In de titel van de tentoonstelling is heksenkruid een verwijzing naar de kruidenkennis van vrouwen, die in ‘koloniale en feodale machtsverhoudingen is (...) veronachtzaamd’, zo schrijft curator Mirjam Westen in de inleiding van de tentoonstellingscatalogus. Maar verwijst heksenkruid echt naar kruidenvrouwen? ‘Nee’, zegt Isabela Pombo Geertsma, die aan de Universiteit Utrecht promoveert op onderzoek naar associaties tussen planten en heksen. Voor de tentoonstelling schreef ze samen met etnobotanicus Tinde van Andel (Naturalis) het essay Waarom zijn er zoveel planten vernoemd naar heksen en duivels? ‘In Nederlandse historische bronnen vind je geen bewijs dat vrouwen die in Europa als heks veroordeeld werden, ook giftige of medicinale planten gebruikten. Er waren wel mensen met lokale kennis van planten, maar die werden destijds niet per se als heksen gezien. Men dacht wel dat heksen gevaarlijke, door de duivel bezeten vrouwen waren – in de praktijk was het nogal willekeurig wie daarvan verdacht werd.’
Heksenkruid, blauwkol, duivelklauw en toveraartjes waren dus vermoedelijk geen ingrediënten voor heksensoep. Maar waarom zijn ze dan zo genoemd? Pombo Geertsma besloot het uit te zoeken. ‘Ik heb Germaanse plantennamen verzameld – Nederlands, Duits, Engels, Noors en Zweeds – met heks, duivel of een synoniem daarvan in de naam. Voor het Nederlands is daar een mooie lijst voor beschikbaar van het Meertensinstituut, voor andere talen moest ik onder meer indexen uit oude boeken door. Die namen heb ik gekoppeld aan een plantensoort en vervolgens heb ik kenmerken gescoord: is de plant giftig, medicinaal, wordt ‘ie als onkruid beschouwd?’
SCHELDNAAM
Er blijkt een significante associatie aanwezig tussen heksen- of duivelsnamen en de eigenschappen ‘giftig’ en ‘onkruid’. ‘Er zijn dan denk ik twee redenen om een plant naar heksen te vernoemen. Het kan een soort scheldnaam zijn: een vervelende plant is een heksenplant. Of je sluit ermee in de naam in hoe je over de plant moet denken. Dan weet iedereen door de naam gelijk dat de plant giftig en dus gevaarlijk is’, redeneert Pombo Geertsma. Voor sommige planten blijft het daarentegen gissen waarom ze naar heksen zijn vernoemd. Bijvoorbeeld voor heksenkruid zelf; planten in het genus Circaea. ‘Ik heb echt mijn best gedaan’, zegt Pombo Geertsma, ‘maar ik kan geen reden vinden. Heksenkruid is niet giftig of anderszins vervelend. Het blad lijkt misschien een beetje op dat van planten uit de nachtschadefamilie, die wel giftig zijn. Maar als je alleen al naar de bloemen kijkt zijn ze totaal anders.

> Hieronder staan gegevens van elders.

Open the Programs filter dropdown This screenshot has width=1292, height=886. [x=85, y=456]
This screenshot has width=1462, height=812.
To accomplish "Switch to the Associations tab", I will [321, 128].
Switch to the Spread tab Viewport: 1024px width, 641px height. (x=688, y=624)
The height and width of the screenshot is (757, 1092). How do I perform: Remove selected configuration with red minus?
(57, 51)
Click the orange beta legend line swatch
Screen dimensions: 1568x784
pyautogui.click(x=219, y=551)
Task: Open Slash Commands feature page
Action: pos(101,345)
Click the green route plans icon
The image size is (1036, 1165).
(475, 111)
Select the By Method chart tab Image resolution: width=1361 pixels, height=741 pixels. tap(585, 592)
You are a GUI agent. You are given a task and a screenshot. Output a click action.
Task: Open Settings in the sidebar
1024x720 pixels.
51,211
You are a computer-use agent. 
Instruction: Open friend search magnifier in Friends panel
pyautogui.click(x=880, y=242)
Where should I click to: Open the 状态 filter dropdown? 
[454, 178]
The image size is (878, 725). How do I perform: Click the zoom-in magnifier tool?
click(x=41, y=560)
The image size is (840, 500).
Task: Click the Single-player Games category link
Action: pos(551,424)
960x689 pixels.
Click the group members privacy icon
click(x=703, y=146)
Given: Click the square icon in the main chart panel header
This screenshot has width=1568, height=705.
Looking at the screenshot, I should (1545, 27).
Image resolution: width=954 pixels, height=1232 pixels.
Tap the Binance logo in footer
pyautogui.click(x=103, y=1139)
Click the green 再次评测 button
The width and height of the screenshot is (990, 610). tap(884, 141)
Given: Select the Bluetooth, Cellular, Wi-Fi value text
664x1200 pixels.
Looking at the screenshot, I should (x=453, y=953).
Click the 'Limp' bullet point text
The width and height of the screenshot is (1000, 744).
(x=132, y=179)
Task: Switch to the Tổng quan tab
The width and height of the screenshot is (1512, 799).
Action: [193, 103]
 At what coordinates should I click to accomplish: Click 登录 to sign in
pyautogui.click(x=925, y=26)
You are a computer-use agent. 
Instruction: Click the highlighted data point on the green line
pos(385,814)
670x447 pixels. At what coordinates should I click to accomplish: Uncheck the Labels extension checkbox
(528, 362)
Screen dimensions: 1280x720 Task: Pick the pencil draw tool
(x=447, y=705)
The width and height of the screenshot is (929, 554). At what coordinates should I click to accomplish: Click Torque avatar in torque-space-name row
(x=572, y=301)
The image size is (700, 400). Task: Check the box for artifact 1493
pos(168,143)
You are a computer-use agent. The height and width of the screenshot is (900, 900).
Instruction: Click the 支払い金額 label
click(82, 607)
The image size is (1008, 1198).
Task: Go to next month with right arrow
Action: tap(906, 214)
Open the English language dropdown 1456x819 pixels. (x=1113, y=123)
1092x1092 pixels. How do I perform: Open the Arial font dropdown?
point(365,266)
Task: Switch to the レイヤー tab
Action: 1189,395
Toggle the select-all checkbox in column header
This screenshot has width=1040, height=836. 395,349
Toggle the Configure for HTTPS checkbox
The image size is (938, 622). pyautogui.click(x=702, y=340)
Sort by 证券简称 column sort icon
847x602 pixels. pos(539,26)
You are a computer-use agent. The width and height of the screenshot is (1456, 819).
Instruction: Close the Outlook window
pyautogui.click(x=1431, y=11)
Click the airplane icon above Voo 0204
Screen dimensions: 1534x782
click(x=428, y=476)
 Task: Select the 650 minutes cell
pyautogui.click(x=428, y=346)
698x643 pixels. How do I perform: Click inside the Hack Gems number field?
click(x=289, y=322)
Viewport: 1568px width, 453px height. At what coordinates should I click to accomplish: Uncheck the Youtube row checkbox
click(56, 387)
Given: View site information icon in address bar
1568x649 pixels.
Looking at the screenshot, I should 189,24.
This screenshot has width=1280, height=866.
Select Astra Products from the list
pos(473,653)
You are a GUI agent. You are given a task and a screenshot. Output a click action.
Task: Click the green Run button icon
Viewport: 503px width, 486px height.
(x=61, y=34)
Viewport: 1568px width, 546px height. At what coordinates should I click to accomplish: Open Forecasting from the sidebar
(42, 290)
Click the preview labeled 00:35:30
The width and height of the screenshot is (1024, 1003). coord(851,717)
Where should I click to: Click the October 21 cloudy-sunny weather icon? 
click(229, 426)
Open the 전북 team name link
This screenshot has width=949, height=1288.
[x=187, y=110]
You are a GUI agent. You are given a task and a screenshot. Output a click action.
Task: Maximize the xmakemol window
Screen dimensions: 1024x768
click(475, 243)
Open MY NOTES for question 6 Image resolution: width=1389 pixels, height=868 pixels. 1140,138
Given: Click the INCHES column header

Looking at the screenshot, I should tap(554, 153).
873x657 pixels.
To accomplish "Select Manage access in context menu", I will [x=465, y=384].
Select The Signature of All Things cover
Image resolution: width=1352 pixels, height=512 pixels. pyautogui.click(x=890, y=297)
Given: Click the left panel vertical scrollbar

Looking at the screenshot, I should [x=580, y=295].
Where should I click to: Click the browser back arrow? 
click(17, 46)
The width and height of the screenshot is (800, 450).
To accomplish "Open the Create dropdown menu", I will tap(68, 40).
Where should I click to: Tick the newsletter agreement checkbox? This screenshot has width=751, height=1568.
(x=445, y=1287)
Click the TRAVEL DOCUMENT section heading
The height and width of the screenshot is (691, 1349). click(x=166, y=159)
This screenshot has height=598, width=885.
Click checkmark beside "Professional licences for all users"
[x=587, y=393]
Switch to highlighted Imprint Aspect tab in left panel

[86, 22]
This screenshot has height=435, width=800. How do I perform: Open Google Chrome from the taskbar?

‘In het Nederlands heette heksenkruid oorspronkelijk Sint-Stevenskruid; zo staat het ook in de Flora Batava. In de 1581 noemt botanicus Mathijs de l’Obel groot heksenkruid Circaea lutetiana, wat Linnaeus later overneemt, maar hij schrijft niet waarom – en of het in het Nederlands daarvoor of daarna heksenkruid is gaan heten weten we niet.’ Ook de wetenschappelijke naam verwijst naar een heks: naar Circe, de Griekse godin die volgens de mythe de bemanning van Odysseus betoverde. ‘Later verschijnen er in de literatuur wel veel verklaringen. De zaadjes zouden aan je blijven plakken bijvoorbeeld, en de plant zou daarom voor liefdestoverkunst gebruikt worden. Maar dat is allemaal achteraf bedacht.’